By now, this strange process has become normal, and I waste little time at the doctor’s office waiting room — my next stop — betting $20 that the Dodgers will beat the Giants.

To test the company’s location verification process, I drive to the California border and place my final bet.

I avoid betting during the 45-minute drive to Primm, fearing the consequences of gambling while driving and worrying about a future where such warnings may be needed. I park in front of the Terrible’s store at Primm and decide to risk my remaining balance on the Lakers to beat the Mavericks. I’m able to place the bet but the confirmation process, as expected, doesn’t complete.

There are no snarky messages like “What do you think you’re doing?” Instead, the application reverts to the first wagering screen, inviting me to place the bet again. I walk a few steps toward the driveway to the lottery store.

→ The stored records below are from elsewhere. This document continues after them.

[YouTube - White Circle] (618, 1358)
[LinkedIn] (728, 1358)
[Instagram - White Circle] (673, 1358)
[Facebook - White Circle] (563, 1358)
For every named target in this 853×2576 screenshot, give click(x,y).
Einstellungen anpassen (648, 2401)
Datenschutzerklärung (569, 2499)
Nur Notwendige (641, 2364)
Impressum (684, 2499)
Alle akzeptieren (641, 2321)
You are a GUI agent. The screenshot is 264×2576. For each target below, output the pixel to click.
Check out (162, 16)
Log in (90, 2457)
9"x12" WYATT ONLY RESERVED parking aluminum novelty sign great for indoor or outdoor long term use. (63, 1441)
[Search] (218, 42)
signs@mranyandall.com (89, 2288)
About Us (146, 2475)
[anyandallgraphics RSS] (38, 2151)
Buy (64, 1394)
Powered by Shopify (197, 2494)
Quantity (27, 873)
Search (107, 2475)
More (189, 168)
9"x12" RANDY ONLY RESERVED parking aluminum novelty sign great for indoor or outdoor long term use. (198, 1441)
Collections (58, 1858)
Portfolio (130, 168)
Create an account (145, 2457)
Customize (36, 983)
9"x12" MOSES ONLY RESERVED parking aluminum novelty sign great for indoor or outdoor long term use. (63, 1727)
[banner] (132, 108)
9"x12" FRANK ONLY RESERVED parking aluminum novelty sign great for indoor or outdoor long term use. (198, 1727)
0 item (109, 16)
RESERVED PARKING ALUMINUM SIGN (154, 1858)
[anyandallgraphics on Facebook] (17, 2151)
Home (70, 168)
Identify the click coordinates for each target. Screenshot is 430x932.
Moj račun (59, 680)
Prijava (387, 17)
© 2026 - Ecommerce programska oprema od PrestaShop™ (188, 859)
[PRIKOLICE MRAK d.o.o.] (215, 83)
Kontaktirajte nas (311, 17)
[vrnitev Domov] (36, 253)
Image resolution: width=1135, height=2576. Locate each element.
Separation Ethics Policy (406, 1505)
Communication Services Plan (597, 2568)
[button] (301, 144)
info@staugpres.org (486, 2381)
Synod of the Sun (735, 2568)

No dice. I cross the street and face the Primm outlet mall. Bingo — my $50 bet is accepted.

I take a few steps back toward the lottery store and across the unseen California line in the asphalt, where sports betting is suddenly bad and the lottery is good.

I’m now doubting the wisdom of making $17 on the Lakers when faced with betting $5 to win $19 million on California’s Mega Millions lottery. After spending $100 on sports, what seemed like a throwaway lottery bet yesterday now seems like as sound a move as any. (With my winnings on the Lakers and Dodgers bets that evening, I can buy those bottles of wine I was thinking about earlier.)

I get my lottery ticket and drive back to Las Vegas feeling like I have covered my bases.